-------- Task material

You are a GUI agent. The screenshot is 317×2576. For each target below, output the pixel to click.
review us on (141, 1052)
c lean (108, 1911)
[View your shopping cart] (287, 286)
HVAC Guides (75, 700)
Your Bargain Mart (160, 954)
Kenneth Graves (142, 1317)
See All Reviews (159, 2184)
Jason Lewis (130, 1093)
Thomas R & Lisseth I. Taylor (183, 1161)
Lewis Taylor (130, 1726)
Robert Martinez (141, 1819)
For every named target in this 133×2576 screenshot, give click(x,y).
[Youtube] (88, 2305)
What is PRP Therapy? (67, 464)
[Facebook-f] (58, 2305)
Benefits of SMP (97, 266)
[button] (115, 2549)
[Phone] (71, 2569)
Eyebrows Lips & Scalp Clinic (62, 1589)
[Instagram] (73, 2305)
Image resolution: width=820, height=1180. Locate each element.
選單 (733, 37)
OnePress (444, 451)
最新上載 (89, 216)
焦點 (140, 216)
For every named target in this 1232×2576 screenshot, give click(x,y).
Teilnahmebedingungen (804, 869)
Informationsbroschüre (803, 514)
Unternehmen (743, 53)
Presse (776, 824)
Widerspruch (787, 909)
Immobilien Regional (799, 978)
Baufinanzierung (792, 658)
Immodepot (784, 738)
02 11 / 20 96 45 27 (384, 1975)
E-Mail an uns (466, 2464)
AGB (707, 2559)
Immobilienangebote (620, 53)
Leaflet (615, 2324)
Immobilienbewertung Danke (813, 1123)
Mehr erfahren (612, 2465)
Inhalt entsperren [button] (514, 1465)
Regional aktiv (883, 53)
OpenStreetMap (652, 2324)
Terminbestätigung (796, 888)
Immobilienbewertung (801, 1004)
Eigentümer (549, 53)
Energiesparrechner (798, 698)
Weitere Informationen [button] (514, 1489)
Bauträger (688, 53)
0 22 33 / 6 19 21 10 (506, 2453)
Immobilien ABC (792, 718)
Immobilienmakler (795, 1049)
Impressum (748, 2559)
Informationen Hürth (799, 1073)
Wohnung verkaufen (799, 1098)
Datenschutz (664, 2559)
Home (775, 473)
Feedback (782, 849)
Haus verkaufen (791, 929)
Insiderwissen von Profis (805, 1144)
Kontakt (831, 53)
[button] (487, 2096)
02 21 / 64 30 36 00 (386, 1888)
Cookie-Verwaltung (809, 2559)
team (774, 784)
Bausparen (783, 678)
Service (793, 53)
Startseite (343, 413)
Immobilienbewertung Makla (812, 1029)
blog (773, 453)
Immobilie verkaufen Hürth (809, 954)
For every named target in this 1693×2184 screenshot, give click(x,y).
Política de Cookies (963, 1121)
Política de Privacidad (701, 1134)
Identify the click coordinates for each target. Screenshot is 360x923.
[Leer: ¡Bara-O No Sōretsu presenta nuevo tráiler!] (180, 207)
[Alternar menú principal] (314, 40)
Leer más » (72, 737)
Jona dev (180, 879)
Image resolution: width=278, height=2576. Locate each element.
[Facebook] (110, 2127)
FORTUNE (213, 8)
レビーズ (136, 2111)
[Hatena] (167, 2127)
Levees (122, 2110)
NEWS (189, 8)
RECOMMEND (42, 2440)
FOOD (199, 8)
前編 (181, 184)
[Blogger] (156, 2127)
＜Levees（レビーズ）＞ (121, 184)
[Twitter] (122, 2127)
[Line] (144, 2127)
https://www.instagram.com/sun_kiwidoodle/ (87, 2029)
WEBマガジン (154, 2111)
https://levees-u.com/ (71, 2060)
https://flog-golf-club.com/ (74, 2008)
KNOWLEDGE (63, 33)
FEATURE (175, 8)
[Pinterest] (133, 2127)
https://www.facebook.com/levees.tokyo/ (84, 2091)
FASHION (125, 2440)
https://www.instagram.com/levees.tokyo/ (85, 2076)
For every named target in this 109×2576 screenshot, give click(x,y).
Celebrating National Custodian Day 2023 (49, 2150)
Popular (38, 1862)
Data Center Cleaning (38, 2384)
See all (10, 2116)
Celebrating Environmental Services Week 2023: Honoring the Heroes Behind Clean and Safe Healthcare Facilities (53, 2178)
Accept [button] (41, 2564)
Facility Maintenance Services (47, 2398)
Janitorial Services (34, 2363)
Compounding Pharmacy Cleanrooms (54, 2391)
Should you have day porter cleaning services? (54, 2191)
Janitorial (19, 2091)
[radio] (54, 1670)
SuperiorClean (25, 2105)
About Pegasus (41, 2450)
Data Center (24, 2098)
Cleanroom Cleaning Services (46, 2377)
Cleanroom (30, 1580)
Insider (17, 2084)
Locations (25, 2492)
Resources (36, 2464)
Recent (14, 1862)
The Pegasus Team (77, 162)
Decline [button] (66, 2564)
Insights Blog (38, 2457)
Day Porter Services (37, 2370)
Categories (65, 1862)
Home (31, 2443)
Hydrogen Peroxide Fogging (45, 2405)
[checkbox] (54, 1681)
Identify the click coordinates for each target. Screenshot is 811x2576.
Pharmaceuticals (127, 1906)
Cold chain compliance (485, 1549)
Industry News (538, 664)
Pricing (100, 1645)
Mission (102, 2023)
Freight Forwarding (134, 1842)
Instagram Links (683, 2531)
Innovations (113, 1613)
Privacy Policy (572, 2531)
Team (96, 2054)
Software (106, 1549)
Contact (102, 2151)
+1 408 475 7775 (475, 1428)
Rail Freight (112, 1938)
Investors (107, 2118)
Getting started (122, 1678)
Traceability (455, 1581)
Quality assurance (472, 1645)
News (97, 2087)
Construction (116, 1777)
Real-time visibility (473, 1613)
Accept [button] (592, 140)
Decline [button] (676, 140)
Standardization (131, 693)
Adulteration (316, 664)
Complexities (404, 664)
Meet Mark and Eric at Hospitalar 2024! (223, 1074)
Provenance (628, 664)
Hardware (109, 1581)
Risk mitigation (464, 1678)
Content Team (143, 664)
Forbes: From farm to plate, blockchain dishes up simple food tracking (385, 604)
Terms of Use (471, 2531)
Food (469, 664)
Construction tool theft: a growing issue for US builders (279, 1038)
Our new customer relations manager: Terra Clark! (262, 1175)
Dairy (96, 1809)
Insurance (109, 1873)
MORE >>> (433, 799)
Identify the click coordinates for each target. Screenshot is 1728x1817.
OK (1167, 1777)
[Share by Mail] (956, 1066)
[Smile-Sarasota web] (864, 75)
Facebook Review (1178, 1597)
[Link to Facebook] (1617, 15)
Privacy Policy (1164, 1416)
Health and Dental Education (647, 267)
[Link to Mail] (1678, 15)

----------------

*Directions for this task*
Transcribe, exactly and without additions, the lines of the records above, beginning with the line that contains "Pharmaceuticals (127, 1906)" and ending with the line that contains "Standardization (131, 693)", both included.

*Answer space*
Pharmaceuticals (127, 1906)
Cold chain compliance (485, 1549)
Industry News (538, 664)
Pricing (100, 1645)
Mission (102, 2023)
Freight Forwarding (134, 1842)
Instagram Links (683, 2531)
Innovations (113, 1613)
Privacy Policy (572, 2531)
Team (96, 2054)
Software (106, 1549)
Contact (102, 2151)
+1 408 475 7775 (475, 1428)
Rail Freight (112, 1938)
Investors (107, 2118)
Getting started (122, 1678)
Traceability (455, 1581)
Quality assurance (472, 1645)
News (97, 2087)
Construction (116, 1777)
Real-time visibility (473, 1613)
Accept [button] (592, 140)
Decline [button] (676, 140)
Standardization (131, 693)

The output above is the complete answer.